You might notice that we didn't use the -d argument to CVS this time. We only need to tell CVS where the repository is if we haven't checked it out yet into the directory that we are working in. Once checked out, CVS leaves itself enough information to figure things out.
To checkout a repository on other machines, we are going to use the ability to run CVS over SSH. This requires two things:
The SSH server is up and running on the machine on which the repository is located.
CVS_RSH environment variable is set on the client
machine on which we are going to checkout the repository.
To satisfy the first requirement, simply enable the Remote Login Service option in the Sharing preference panel, as show in Figure 1.
This enables the SSH server on your machine which will let you login to your machine from any other machine that has an SSH client.

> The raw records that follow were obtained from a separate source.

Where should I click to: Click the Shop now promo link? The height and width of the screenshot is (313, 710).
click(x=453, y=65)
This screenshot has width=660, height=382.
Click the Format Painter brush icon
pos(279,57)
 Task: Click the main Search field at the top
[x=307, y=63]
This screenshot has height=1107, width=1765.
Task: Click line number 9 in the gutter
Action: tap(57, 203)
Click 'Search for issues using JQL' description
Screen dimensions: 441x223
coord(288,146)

There are a few different ways you can satisfy the second requirement. You can set the environment variable on the command line with the setenv command. To do this, simply execute the following line:
[Titanium ~/tmp] duncan% setenv CVS_RSH ssh
Of course this will soon become annoying, as you'll always have to
remember to execute this command. You could always set it in your
~/.tcshrc file, but there's an even better solution. You can
set it in your ~/.MacOSX/environment.plist file. This will
make sure that it is set for every application that runs allowing programs
that have built in CVS integration, such as Project Builder, to seamlessly
use your repository. All you need to do is create the
~/.MacOSX directory (if it doesn't exist), and save the
following as your
<?xml version="1.0" encoding="UTF-8"?> <!DOCTYPE plist SYSTEM "file://localhost/System/Library/DTDs/PropertyList.dtd"> <plist version="0.9"> <dict> <key>CVS_RSH</key> <string>/usr/bin/ssh</string> </dict> </plist>
This is by far the best solution, although you'll need to log out of your machine and back in for it to take effect. Once you've done this, you're ready to check out the repository. To so do, we're going to use a variant of the cvs checkout command that we used before that will tell CVS that our repository is located on a different machine. This command is of the form:
cvs -d :ext:[user]@[machine]:[repository directory] checkout
On my machine, I execute the following
[Titanium ~/tmp] duncan% cvs -d :ext:duncan@Mercury.local:/Library/Depot checkout .
Once again, don't forget the dot at the end! If this is the first time that you've used SSH between your machines, you'll see some output asking if you are sure you want to connect. You will then be challenged for your password for the machine containing the repository. After that, the files will be checked out as before.
There is another way to remotely access a CVS repository (called pserver access), but it is more difficult to set up and not as secure for our purposes. If you really want to set up this kind of access, there is information on how to do it in many of the CVS books.
Now that we've successfully checked out the repository onto two machines, we're ready to start using CVS for our files. The rest of this section will give you the basic commands you need to work with your files.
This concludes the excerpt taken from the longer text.